La honte d'exporter

OPINION / Je termine à l’instant la lecture de l’éditorial de Denis Dufresne « Au pied du mur » (La Tribune édition du samedi 10 février) et j’avoue qu’il m’enlève les mots de la bouche. Nous devrions avoir honte de devoir « exporter » nos déchets ailleurs sur la planète.

La conscience sociale de notre « société distincte » se retrouve-t-elle seulement dans les beaux discours? Qu’attendent nos gouvernants pour régler ce dossier qui devrait être jugé prioritaire? De plus, quand j’ai appris que 80 % du verre mis dans mon bac se retrouvait dans les sites d’enfouissement, je suis tombé à la renverse.

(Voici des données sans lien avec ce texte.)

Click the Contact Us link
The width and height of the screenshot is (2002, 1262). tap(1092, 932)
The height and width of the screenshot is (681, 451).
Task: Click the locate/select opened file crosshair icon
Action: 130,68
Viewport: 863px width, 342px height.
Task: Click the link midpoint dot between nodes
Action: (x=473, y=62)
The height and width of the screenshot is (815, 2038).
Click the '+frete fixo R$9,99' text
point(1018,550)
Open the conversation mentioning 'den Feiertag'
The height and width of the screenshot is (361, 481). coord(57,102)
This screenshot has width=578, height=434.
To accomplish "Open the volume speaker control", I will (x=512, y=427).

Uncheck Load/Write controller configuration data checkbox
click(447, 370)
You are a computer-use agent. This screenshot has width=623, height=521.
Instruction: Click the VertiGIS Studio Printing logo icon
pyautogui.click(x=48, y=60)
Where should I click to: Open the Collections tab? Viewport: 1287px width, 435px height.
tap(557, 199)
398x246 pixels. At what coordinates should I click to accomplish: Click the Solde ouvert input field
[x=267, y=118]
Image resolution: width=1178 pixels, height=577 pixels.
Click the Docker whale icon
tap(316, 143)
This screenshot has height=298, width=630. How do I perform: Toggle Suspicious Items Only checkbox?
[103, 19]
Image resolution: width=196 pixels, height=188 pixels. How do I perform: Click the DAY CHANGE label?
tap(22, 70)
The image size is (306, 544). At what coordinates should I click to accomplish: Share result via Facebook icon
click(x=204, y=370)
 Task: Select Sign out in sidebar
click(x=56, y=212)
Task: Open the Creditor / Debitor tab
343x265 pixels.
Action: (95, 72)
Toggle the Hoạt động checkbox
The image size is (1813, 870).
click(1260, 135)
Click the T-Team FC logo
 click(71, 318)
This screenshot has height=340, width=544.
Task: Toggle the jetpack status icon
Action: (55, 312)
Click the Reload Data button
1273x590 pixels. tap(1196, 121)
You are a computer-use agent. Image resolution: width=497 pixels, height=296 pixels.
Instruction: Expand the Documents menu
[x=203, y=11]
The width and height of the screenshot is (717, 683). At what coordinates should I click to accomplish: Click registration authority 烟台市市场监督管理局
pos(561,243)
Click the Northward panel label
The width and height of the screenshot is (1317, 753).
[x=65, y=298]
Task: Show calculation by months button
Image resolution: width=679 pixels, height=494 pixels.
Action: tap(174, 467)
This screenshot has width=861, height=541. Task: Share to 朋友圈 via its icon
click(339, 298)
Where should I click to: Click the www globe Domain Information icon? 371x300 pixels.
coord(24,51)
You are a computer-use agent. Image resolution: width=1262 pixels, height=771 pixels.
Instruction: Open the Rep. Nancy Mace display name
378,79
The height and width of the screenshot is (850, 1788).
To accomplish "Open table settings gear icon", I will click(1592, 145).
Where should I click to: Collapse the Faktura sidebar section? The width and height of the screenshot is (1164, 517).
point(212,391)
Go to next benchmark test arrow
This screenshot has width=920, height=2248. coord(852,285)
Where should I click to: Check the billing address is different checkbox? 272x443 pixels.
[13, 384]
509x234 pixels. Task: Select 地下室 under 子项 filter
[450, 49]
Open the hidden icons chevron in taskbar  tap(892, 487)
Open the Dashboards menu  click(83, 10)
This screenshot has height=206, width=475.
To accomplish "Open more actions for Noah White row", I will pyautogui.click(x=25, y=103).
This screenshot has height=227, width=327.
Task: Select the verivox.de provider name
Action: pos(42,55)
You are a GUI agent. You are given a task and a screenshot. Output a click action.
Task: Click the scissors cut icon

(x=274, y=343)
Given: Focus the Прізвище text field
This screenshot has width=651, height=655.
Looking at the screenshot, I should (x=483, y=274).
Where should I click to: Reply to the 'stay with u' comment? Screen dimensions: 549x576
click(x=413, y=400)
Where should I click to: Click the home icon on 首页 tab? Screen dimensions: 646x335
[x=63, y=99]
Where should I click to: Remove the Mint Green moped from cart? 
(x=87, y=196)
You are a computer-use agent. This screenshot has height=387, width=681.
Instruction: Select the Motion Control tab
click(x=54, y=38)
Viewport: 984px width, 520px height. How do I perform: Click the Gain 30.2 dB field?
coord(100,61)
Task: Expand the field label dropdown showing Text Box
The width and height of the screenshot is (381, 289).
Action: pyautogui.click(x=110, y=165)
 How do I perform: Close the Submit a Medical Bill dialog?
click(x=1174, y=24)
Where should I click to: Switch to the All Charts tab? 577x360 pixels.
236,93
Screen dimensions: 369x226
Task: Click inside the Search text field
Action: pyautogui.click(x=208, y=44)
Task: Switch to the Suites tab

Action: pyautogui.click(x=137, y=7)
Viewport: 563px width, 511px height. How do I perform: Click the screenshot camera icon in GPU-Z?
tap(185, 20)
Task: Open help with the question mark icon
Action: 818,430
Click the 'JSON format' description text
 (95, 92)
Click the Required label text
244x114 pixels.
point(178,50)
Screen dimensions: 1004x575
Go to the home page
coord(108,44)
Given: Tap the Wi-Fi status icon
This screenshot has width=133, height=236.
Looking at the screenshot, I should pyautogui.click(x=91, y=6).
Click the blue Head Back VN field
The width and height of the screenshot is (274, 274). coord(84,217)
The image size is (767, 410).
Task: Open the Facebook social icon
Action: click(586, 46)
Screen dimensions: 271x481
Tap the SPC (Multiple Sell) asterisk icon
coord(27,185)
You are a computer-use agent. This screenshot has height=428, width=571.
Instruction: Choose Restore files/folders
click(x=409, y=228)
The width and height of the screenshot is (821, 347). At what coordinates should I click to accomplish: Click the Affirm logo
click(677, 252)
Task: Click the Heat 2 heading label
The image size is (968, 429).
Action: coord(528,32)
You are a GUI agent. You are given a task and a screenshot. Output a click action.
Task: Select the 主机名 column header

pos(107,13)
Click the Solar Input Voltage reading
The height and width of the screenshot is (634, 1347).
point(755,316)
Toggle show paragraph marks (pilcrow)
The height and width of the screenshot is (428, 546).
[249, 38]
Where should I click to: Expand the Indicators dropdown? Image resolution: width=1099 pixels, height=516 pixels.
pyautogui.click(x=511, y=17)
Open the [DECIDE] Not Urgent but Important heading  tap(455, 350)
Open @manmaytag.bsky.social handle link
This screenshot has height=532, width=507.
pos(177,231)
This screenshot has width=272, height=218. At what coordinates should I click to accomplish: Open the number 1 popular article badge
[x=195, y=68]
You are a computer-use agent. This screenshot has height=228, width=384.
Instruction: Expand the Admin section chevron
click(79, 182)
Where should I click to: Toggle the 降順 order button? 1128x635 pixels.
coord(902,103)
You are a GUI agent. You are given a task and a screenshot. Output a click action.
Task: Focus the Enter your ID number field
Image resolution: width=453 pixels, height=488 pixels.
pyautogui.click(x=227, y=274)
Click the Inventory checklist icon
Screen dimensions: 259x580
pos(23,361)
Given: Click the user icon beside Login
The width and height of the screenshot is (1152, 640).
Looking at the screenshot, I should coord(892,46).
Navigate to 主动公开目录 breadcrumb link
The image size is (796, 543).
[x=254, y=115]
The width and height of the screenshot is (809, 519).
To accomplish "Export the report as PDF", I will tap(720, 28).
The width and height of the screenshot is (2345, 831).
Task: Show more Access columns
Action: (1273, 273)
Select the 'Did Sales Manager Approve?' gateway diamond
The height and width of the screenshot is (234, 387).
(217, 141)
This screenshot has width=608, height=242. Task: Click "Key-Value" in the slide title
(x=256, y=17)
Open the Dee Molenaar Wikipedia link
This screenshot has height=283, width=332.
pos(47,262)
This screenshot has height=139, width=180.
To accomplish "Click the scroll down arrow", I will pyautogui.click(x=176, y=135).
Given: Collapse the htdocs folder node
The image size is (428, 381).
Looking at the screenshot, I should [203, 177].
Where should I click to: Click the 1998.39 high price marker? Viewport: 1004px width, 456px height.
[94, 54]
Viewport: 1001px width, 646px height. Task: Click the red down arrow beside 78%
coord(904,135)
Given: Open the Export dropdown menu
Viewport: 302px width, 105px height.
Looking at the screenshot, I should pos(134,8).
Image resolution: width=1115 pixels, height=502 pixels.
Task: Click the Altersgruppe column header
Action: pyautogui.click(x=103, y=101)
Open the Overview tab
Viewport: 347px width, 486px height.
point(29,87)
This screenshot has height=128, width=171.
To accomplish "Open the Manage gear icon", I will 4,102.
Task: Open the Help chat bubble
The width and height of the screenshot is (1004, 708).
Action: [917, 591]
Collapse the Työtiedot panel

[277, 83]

On déplore, à raison, les décisions aberrantes de nos voisins américains en regard du réchauffement climatique jusqu’à nier cette réalité. Mais à bien y penser, ne devrait-on pas d’abord se préoccuper de nos déchets avant de lancer la pierre à autrui? Le fait de faire fi de la réalité du réchauffement climatique par quelques hurluberlus n’est pas moins préoccupant que de laisser pourrir un dossier comme la nécessité de recycler. Nous n’avons plus de leçon à donner à quiconque, tant que nous ne sommes pas plus responsables de nos propres déchets... Cela me donne presque le goût de tout mettre dans le bac noir, étant donné que ça ne semble pas faire une grande différence. Moi aussi, je me sens au pied du mur, celui de l’incompréhension.